L'Union générale des entreprises et professions (UGEP)
À l'UGEP, l'une des plus anciennes organisations patronales du Maroc, on ne fait point mystère de ses accointances politiques. L'UGEP, créée en 1957, est proche du Parti de l'Istiqlal. Actuellement dirigée par Moncef Kettani, elle compte en son sein près de 200 syndicats ou associations provinciales, régionales ou nationales, ce qui représente à peu près quelques 40.000 membres indirects.
Amal Entreprises
Cette structure, qui a vu le jour en 2004, n'a réellement commencé à prendre de l'ampleur qu'en 2012, dans le sillage de l'arrivée du nouveau gouvernement. C'est l'une des principales raisons pour laquelle on la considère comme une sorte de relais du PJD. Avec à ce jour, 500 adhérents, Amal Entreprises que dirige Taïeb Aisse, a dévoilé ses ambitions depuis la création de son antenne casablancaise il y a un an. Depuis, elle n'a cessé de s'atteler à la création de branches régionales, ce qui constitue un puissant atout en cas d'élection.
La Confédération Marocaine de TPE-PME
L'une des dernières nées des associations patronales au Maroc n'est pas la seule qui se réclame du secteur des TPE ou PME. Elles sont légion, les associations qui ont vu le jour depuis quelques années et qui visent à fédérer les chefs de petites et moyennes entreprises. La Confédération marocaine des TPE-PME qui a vu le jour le 30 Avril 2011, constitue l'une des structures les plus en vue notamment grâce à l'action de ses dirigeants qui n'hésitent pas à attaquer de front la toute puissante CGEM. Avec comme président, Abdellah Elfergui, elle dispose de plusieurs bureaux régionaux, notamment dans le Nord, le Centre, l'Est et le Sud. Cela lui permettra certes d'étendre son réseau mais aussi de connaître le nombre de ses adhérents et donc son véritable poids.

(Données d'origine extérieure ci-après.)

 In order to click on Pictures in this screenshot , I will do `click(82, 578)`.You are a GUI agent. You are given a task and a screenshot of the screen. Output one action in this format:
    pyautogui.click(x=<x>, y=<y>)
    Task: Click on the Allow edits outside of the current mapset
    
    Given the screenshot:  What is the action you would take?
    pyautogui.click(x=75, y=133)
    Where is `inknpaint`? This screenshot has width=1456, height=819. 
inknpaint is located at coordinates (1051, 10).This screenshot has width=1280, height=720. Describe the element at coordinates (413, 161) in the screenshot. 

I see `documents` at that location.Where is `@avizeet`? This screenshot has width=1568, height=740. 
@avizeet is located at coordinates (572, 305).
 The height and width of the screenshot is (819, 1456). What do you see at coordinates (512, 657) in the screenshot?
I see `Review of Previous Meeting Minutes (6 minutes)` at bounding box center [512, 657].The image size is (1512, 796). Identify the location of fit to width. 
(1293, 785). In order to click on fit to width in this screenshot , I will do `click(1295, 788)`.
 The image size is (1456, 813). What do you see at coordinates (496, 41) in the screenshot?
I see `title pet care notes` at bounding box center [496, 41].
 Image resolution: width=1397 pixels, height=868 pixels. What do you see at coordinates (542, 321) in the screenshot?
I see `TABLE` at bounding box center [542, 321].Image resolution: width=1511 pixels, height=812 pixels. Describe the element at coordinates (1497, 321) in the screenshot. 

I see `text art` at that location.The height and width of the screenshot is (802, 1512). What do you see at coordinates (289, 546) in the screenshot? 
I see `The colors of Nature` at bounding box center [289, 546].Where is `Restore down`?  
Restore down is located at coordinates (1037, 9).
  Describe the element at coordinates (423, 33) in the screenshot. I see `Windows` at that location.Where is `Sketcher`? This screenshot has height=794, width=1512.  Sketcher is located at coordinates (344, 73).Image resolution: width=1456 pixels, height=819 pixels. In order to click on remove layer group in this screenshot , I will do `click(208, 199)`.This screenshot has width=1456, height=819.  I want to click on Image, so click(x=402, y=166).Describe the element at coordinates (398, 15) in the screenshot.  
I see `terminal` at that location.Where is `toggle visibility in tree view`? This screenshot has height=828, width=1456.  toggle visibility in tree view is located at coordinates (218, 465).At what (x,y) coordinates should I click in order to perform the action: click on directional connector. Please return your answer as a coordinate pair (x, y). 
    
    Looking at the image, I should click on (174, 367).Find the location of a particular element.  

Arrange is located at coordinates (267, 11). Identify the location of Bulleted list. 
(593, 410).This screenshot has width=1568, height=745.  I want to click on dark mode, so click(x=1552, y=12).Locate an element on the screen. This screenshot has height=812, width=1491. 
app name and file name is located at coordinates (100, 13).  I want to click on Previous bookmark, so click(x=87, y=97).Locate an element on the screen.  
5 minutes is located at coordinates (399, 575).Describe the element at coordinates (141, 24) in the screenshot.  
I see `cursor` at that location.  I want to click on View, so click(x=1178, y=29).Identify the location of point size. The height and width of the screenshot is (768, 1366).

Benkirane a-t-il choisi son camp ?
«La CGEM constitue le partenaire principal et officiel du gouvernement», a déclaré le ministre de la Communication, porte-parole du gouvernement, Mustapha El Khalfi, au sortir de l'avant-dernier Conseil de gouvernement. La déclaration qui intervenait quelques jour après l'épisode dit «du boycott de la CGEM» est on ne peut plus clair. Pour le gouvernement, la CGEM constitue le principal représentant de la communauté des patrons au Maroc. À moins qu'il ne s'agisse d'une manière de calmer le jeu, cela a le mérite de rassurer le patronat. Cependant, dans les faits, cela va être difficile à mettre en œuvre, notamment dans le cadre de la désignation des représentants des chambres et organisations professionnelles des employeurs les plus représentatives au niveau du Parlement, tels qu'instituées par la Constitution. Les discussions s'annoncent, à ce niveau, assez enflammées pour le choix du mode de désignation et de la procédure à suivre. Cela amplifie davantage la guerre de positionnement entre les différentes organisations patronales.